* WHAT THE TASK ASKS: Skip every picture, then write out exactly the lines of the listing below from the line that contains "Place cursor on the location parameter" through the final line.

* DATA SUPPLIED:

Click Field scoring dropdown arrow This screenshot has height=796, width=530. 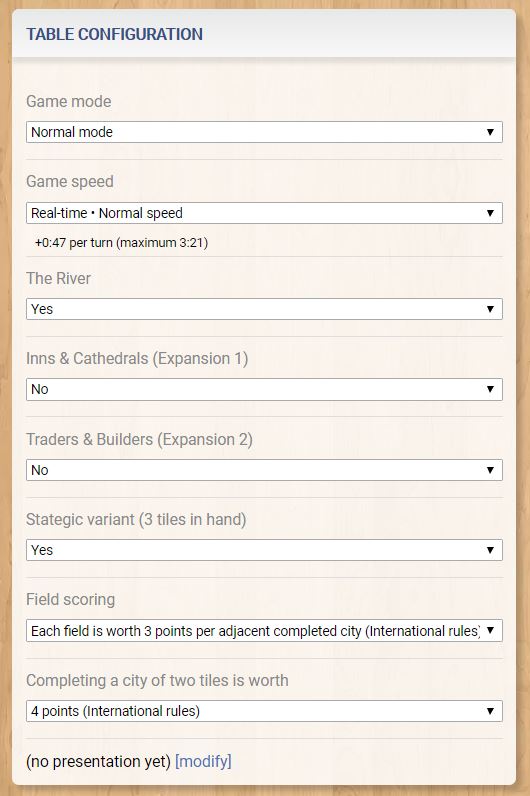[x=490, y=631]
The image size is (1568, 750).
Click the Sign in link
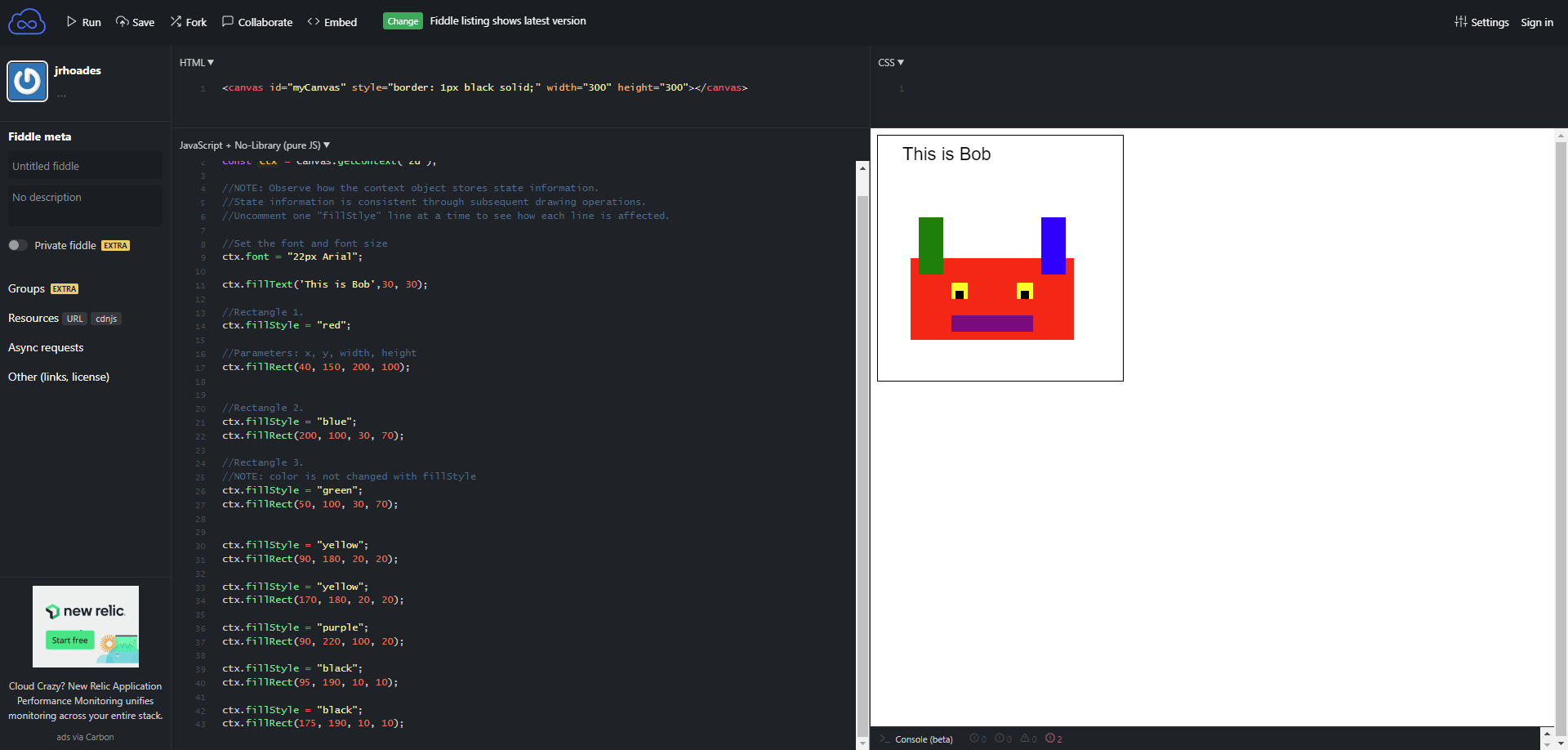pos(1536,22)
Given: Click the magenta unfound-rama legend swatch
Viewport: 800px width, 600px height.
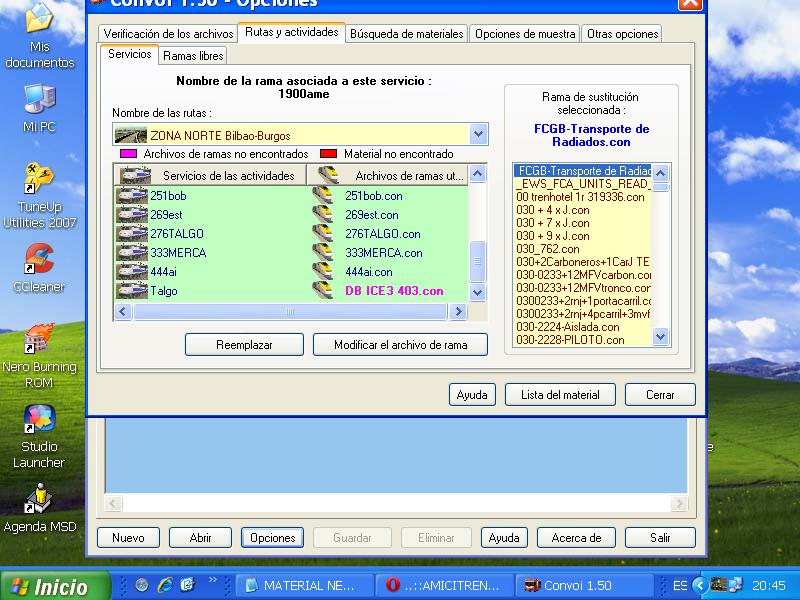Looking at the screenshot, I should click(x=128, y=155).
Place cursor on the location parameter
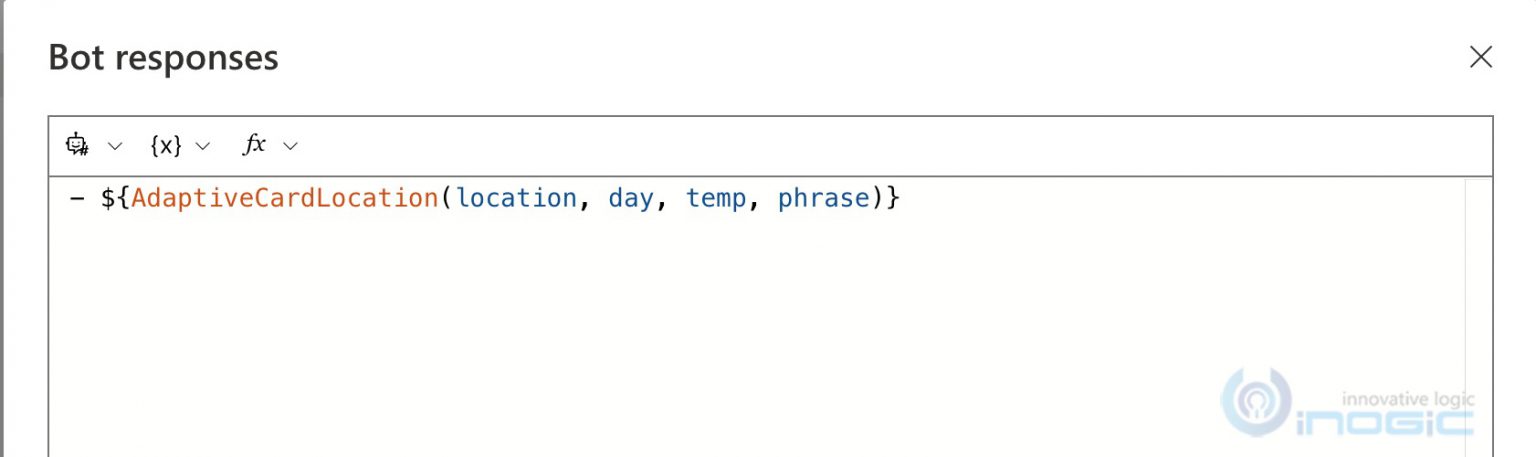This screenshot has width=1536, height=457. point(516,198)
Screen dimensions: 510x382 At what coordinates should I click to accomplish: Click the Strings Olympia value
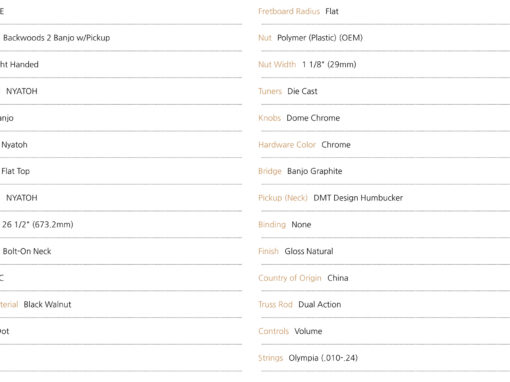[x=323, y=358]
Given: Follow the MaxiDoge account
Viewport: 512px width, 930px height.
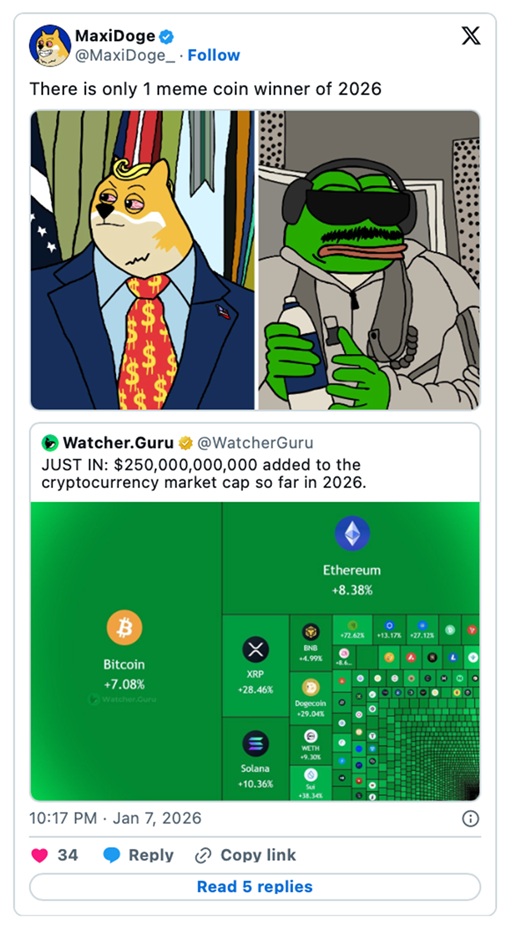Looking at the screenshot, I should click(214, 55).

* TASK RESULT:
Place cursor on the location parameter
This screenshot has width=1536, height=457. point(516,198)
Screen dimensions: 510x382 At what coordinates should I click to accomplish: Click the Strings Olympia value
[x=323, y=358]
Given: Follow the MaxiDoge account
Viewport: 512px width, 930px height.
Looking at the screenshot, I should click(214, 55).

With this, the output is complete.